By analyzing the displacement values in the load zone, regarding the configuration aspect, it is noticeable that the B50 configuration has lower displacement values compared to the C50 configuration for the stainless steel frame. For the carbon frame, the results give the opposite conclusion, i.e., the B50 configuration has greater displacement values compared to C50.
If same displacement values are analyzed from the material aspect, it can be observed that fixation device with composite frame has much greater displacements compared to steel frame, which amount to about 38% (for the B50 configuration), i.e., 9.3% (for C50 configuration). By comparing the results of the transversal displacements for the bone segment models, regarding the device configuration aspect, it can be stated that for the steel frame case, the B50 configuration has lower displacement values than the C50 configuration. For the carbon frame case, opposite statements can be drawn.
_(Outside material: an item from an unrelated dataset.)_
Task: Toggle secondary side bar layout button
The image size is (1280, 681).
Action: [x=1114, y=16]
By analyzing the transversal displacement results, from the frame material aspect, the same statements can be drawn for the load zone displacements. The carbon frame device has greater displacement values at the load zone, with an approximate value of 30% (B50 configuration), i.e., 15% (C50 configuration).
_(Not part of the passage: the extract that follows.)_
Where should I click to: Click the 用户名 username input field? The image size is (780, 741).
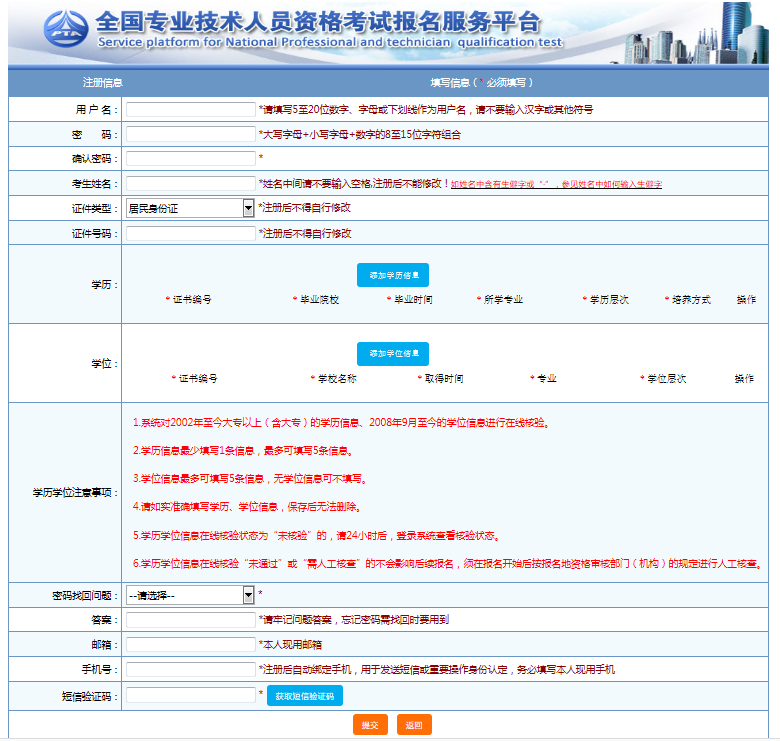(190, 110)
Stiffness of the fracture zone was determined on the basis of the relative bone segment models’ displacements at the fracture zone, while the Sarafix device stiffness was determined on the basis of the bone segment models’ displacements at the load zone. In the absence of greater rotations, plastic deformations and sliding conditions, which is a basic task for conservation of the fragment’s anatomic reduction, studies have shown that there is a linear correlation between the applied load and bone fragment displacements.
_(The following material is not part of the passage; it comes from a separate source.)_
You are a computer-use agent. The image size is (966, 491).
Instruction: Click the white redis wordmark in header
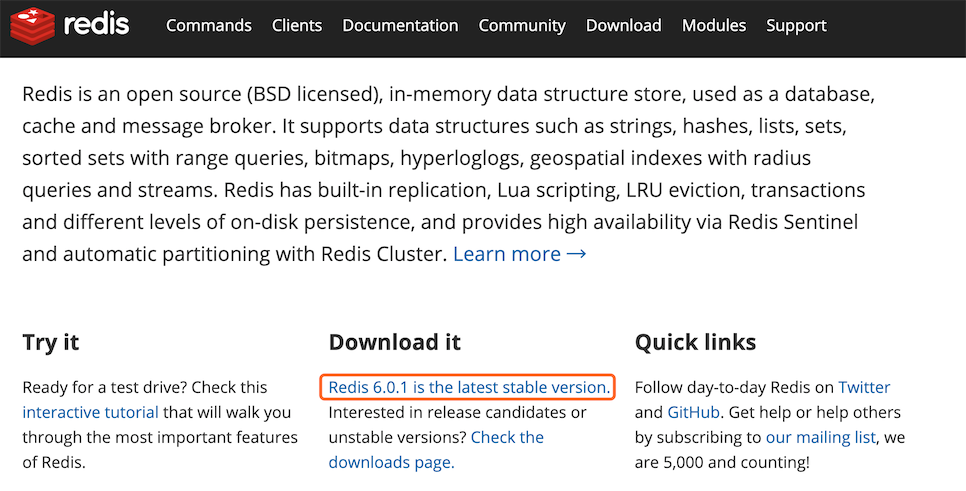click(96, 25)

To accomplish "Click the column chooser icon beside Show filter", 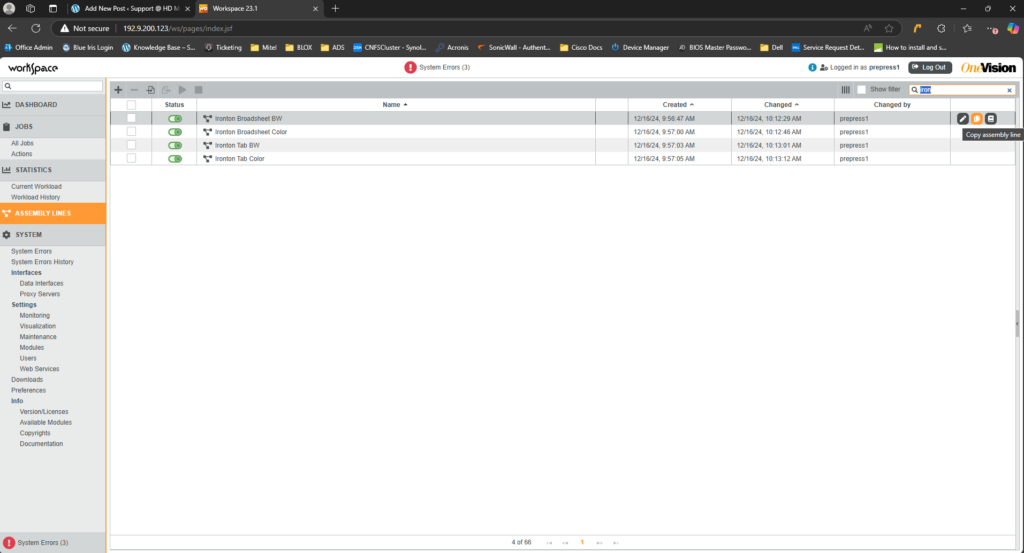I will coord(845,90).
By analyzing the values of the device stiffnesses for the different configurations, it can be noted that stiffness values do not differ much in the case of the steel frame. Sama analysis performed for the case of the carbon frame shows that stiffness of the C50 configuration is 21% higher compared to the B50 configuration. Same statements are drawn for the fracture stiffness, as well. Stiffness values for the steel frame configurations are almost matching, while carbon fiber configurations are distinguished by a 10% greater fracture stiffness for the C50 configuration compared to the B50 configuration.
Regarding Equations (1) and (4), it is obvious that stiffness values for the carbon frame configurations are lower than values for the steel frame configurations, due to greater displacements at the load and fracture zones. By comparing the values from the
Table 2, it is noticeable that the carbon frame device configuration has 28% lower construction stiffness than the one with the steel frame (for the B50 configuration), i.e., 9% (for the C50 configuration). In addition, fracture stiffness values for the composite frame application are approximately 23% lower (B50 configuration), i.e., 13% lower (C50 configuration), compared to steel frame.
Analysis of the stress results on the critical zones of the construction leads to a following statement: the carbon frame device has about 33% lower stresses at the critical zones compared to the steel frame at the control zone MM+ and, similarly, 35% lower stresses at the control zone MM−.